Stored data entries:

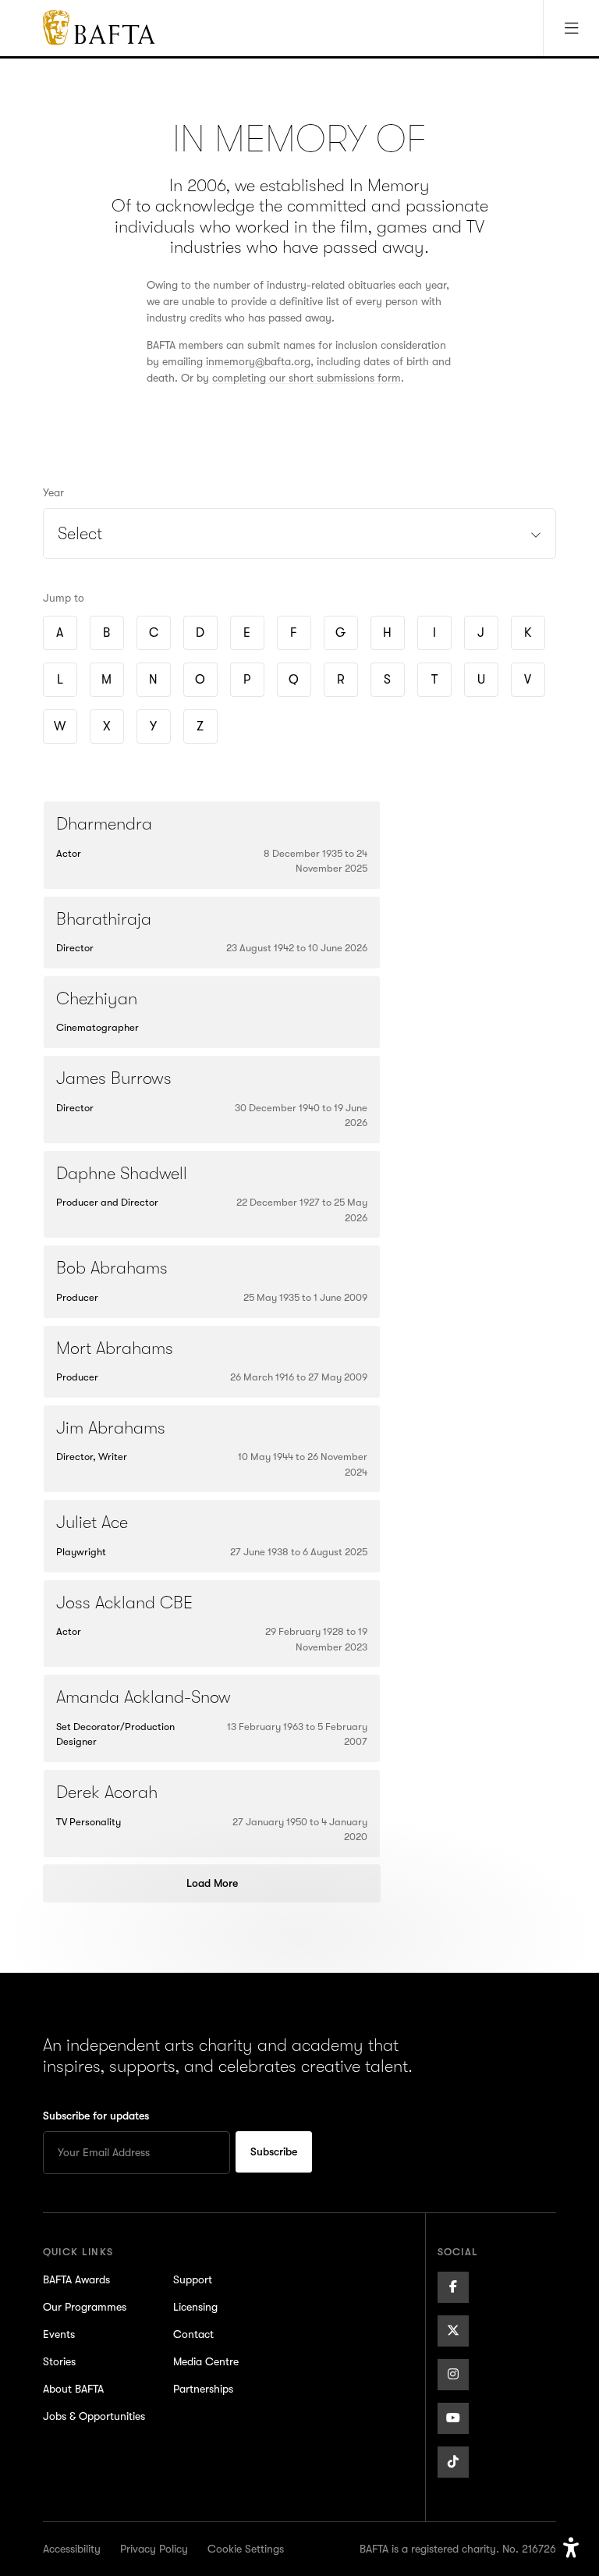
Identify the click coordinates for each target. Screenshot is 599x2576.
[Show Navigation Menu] (571, 28)
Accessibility (72, 2548)
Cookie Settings (245, 2548)
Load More (212, 1883)
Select (80, 533)
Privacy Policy (154, 2548)
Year (53, 492)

WHAT TO DO:
Set down exactly, and only, the lines of the data above from the line containing "[Show Navigation Menu] (571, 28)" through the last one.

YOUR RESPONSE:
[Show Navigation Menu] (571, 28)
Accessibility (72, 2548)
Cookie Settings (245, 2548)
Load More (212, 1883)
Select (80, 533)
Privacy Policy (154, 2548)
Year (53, 492)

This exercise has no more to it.